|
Mucho se ha hablado de Gears of War 2 en estos últimos meses, y sin embargo, a un mes escaso de su lanzamiento mundial tampoco es que haya tanta información del juego. Se sabe que será más grande, más bonito, con una línea argumental más definida y con un juego multijugador de aúpa. Pero a partir de ahí, la información de esta segunda entrega es difusa y/o poco creíble. Epic y Microsoft nos quiere guardar la sorpresa para el final, y la verdad es que en el fondo nos gusta esta dolorosa espera.
Sin embargo, Gears of War 2 no necesita justificarse, no necesita convencer a nadie que es, que será un gran juego. Así que, aunque la información que disponemos es justita, es más que suficiente para dejarnos entrever cómo de grande será este juego en el que Microsoft ha puesto aún más esperanzas que en Halo 3. Veamos porqué.
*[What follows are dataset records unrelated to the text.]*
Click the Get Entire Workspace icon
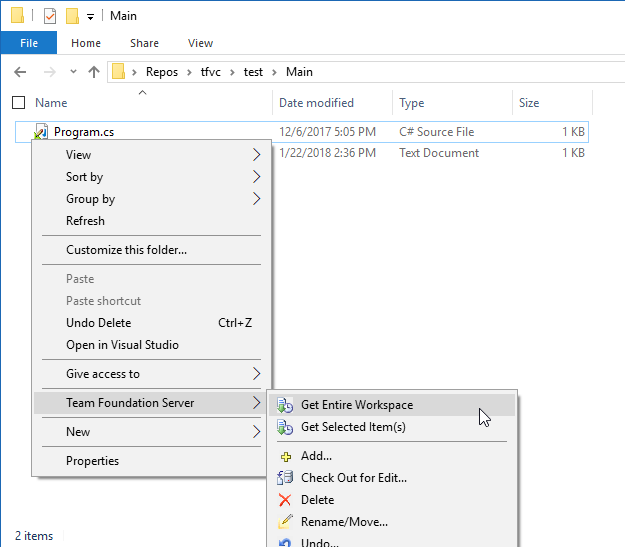 coord(285,405)
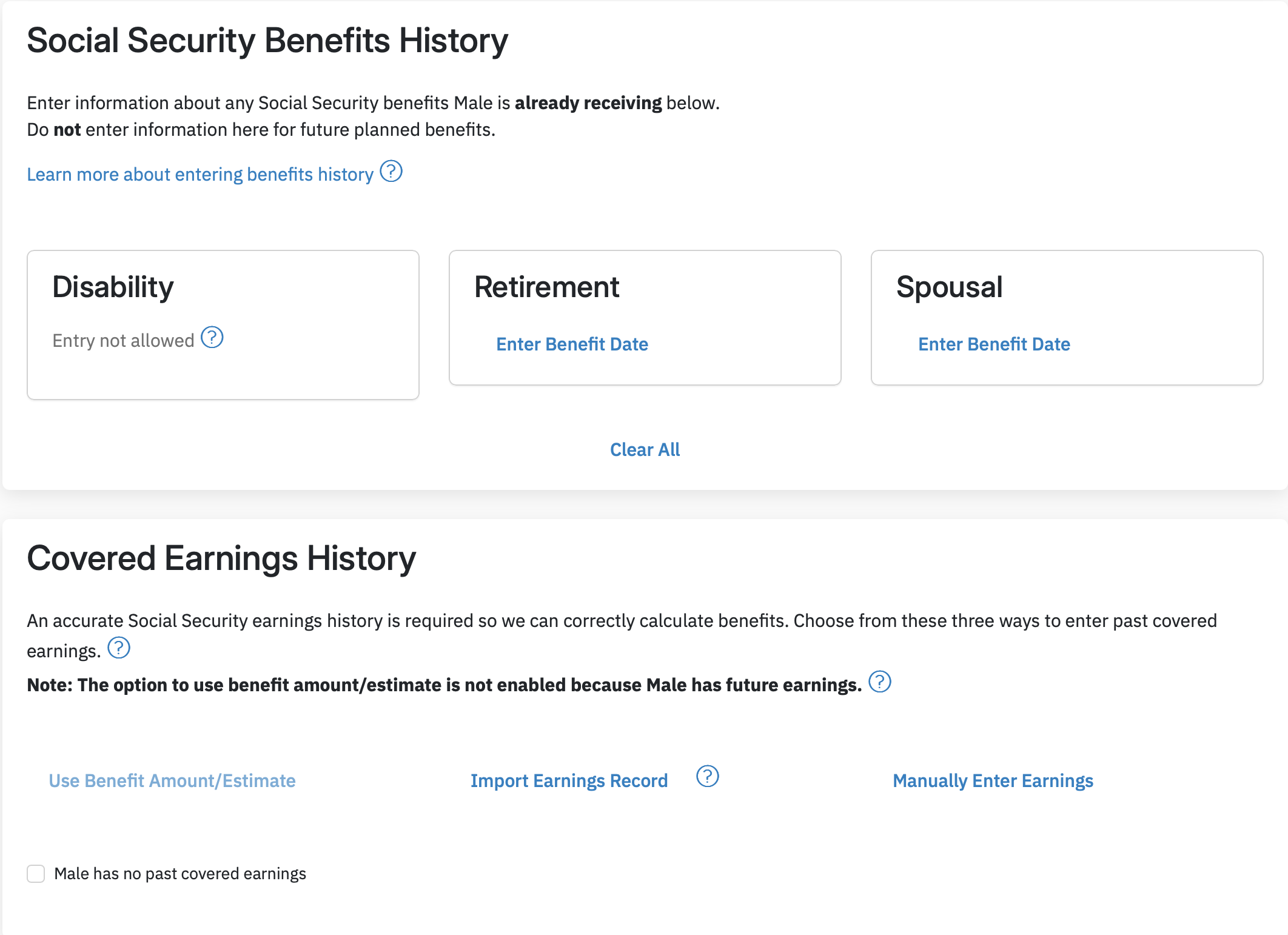Open 'Learn more about entering benefits history' link
This screenshot has width=1288, height=935.
pos(200,175)
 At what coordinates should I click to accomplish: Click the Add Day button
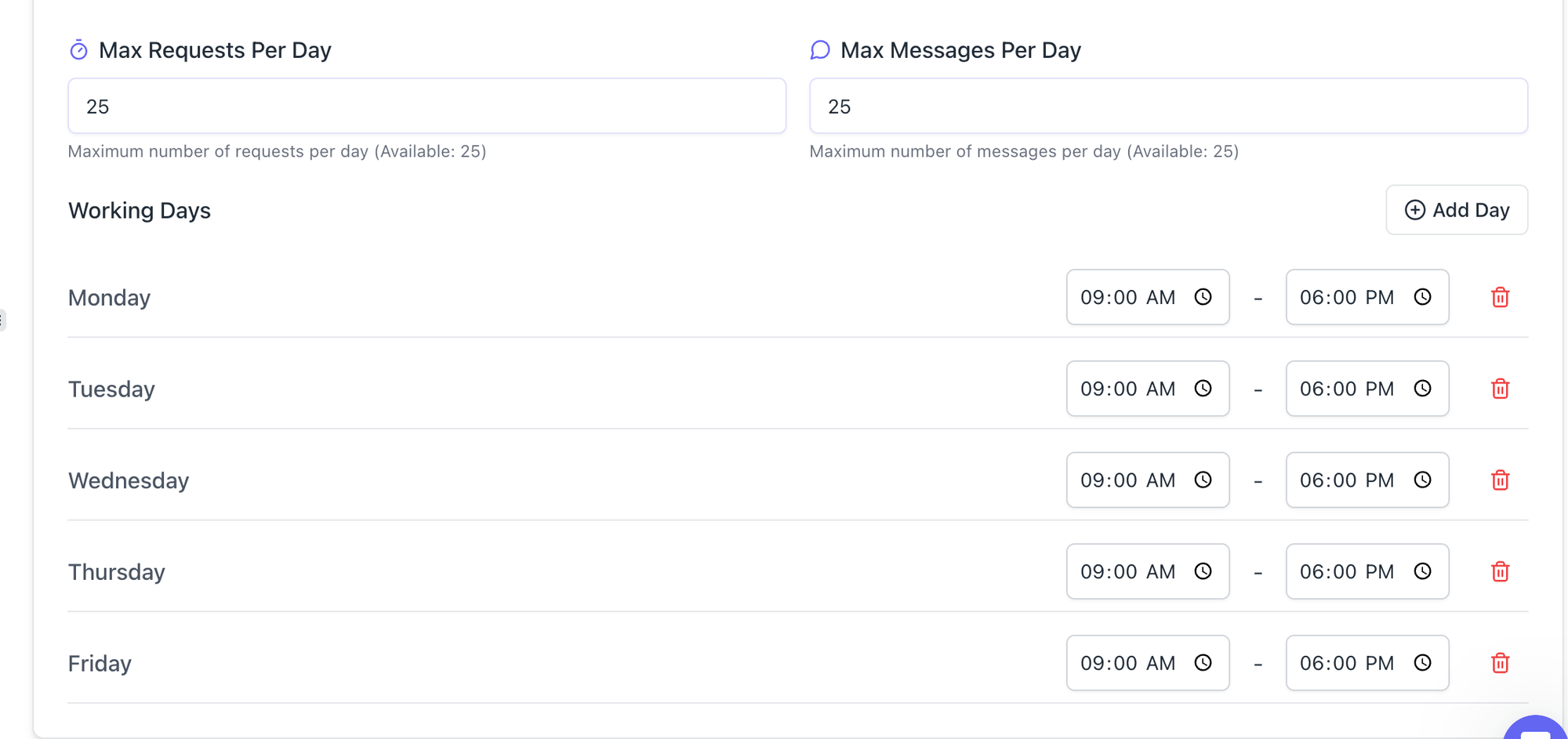tap(1457, 210)
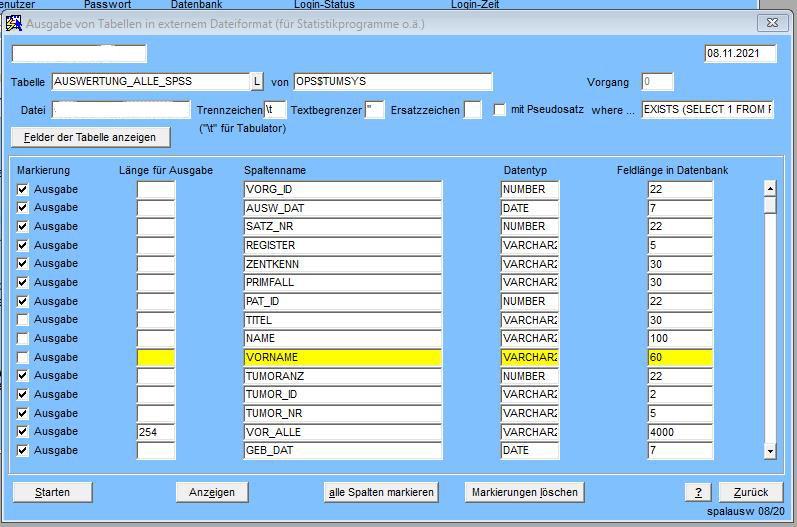Image resolution: width=797 pixels, height=527 pixels.
Task: Click Markierungen löschen button
Action: (523, 492)
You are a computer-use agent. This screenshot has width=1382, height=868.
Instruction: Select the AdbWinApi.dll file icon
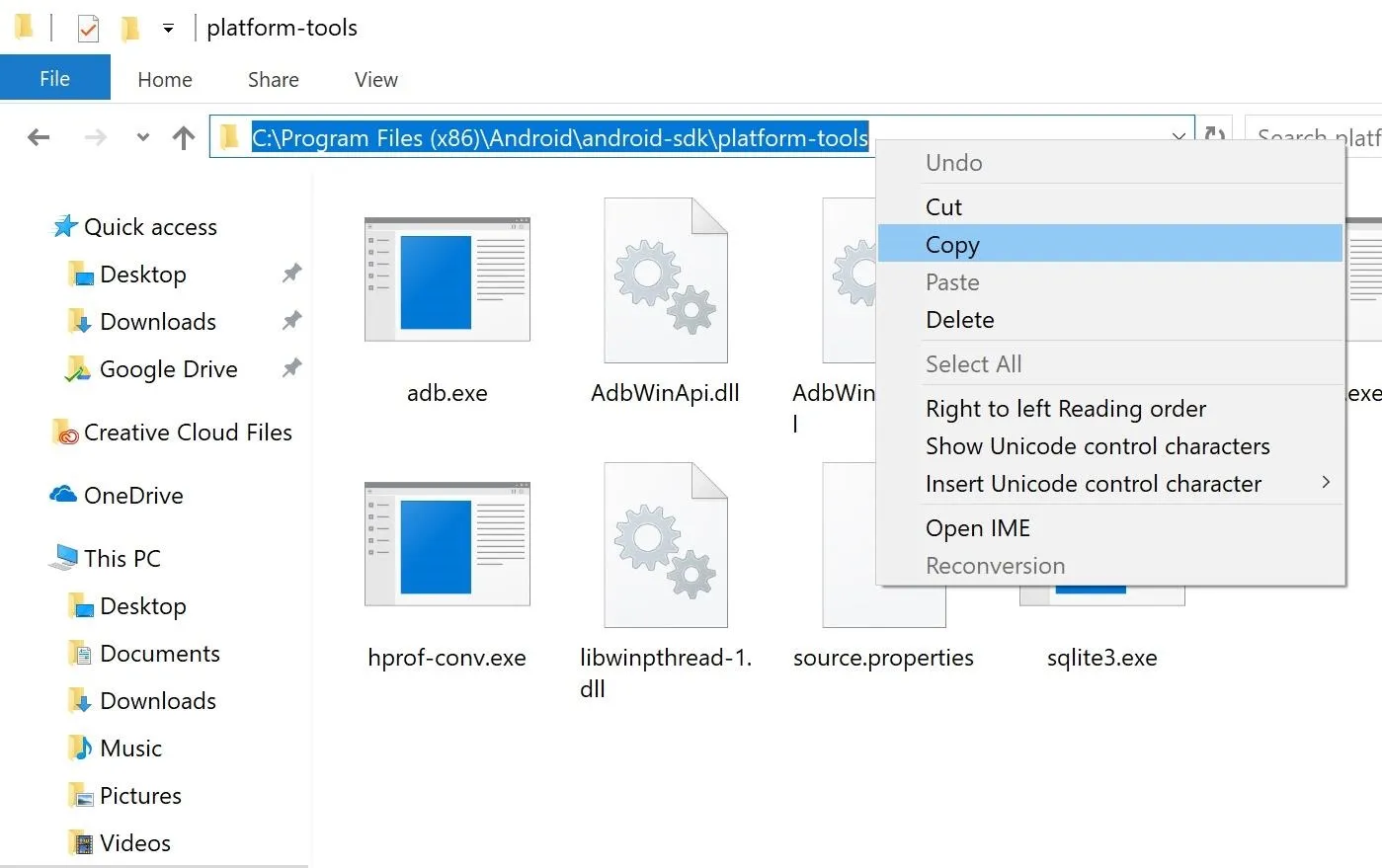tap(665, 281)
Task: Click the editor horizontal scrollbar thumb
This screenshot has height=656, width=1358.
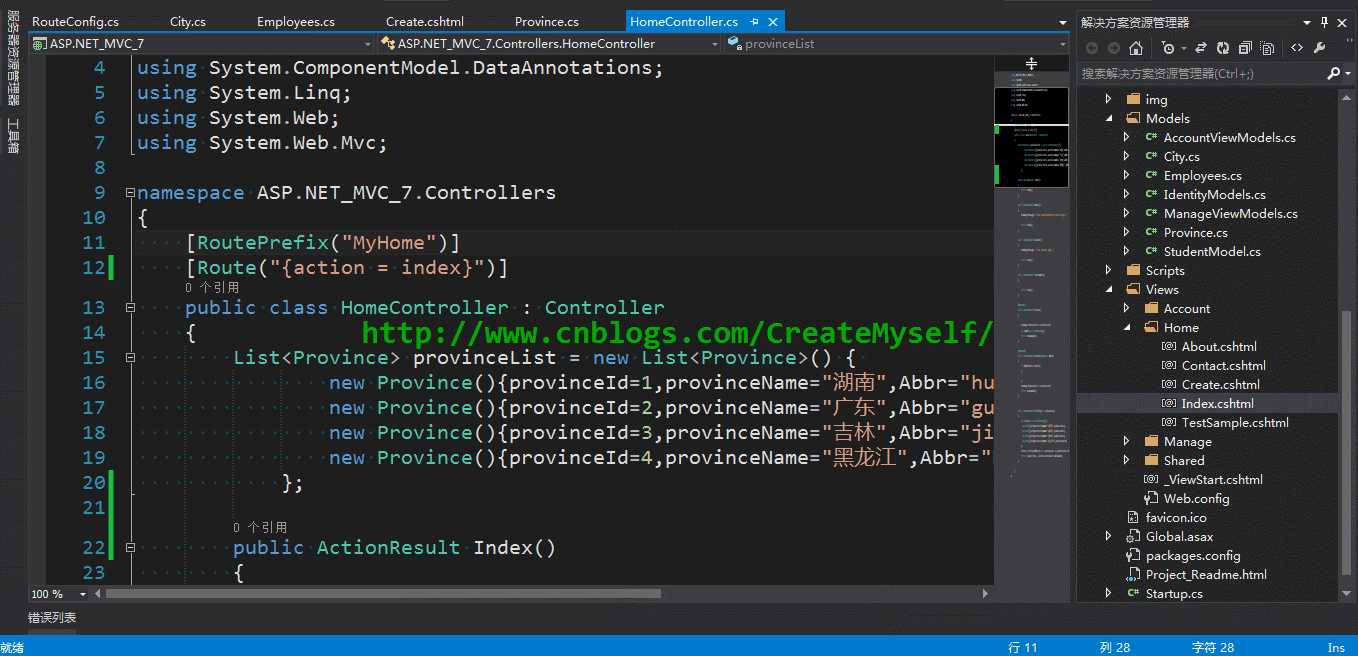Action: [x=383, y=593]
Mejor argumento Una de las pocas cosas criticables del primer Gears of War era el argumento. Un tanto flojo, de poca consistencia y, además, al jugador nunca le quedaba claro en qué punto se encontraba dentro de la gran historia de la lucha entre humanos y Locust. Por si esto fuera poco, el final del juego deja muchos cabos sueltos y apuntando claramente a una secuela. Todo esto cambiará en Gears of War 2, donde todo ha madurado consecuentemente, incluido el argumento.
El ahora venerado Cliff Bleszinski, diseñador principal de GoW, ha prometido muchísima más historia en esta secuela. A lo largo de esta nueva aventura podremos saber exactamente porqué los Locust emergieron de la tierra en el llamado Día de Emergencia, qué diferencia Marcus Phoenix del resto de soldados, qué papel juega su padre en toda la historia o qué consecuencias tiene la búsqueda obsesiva de Dominique Santiago por su mujer desaparecida.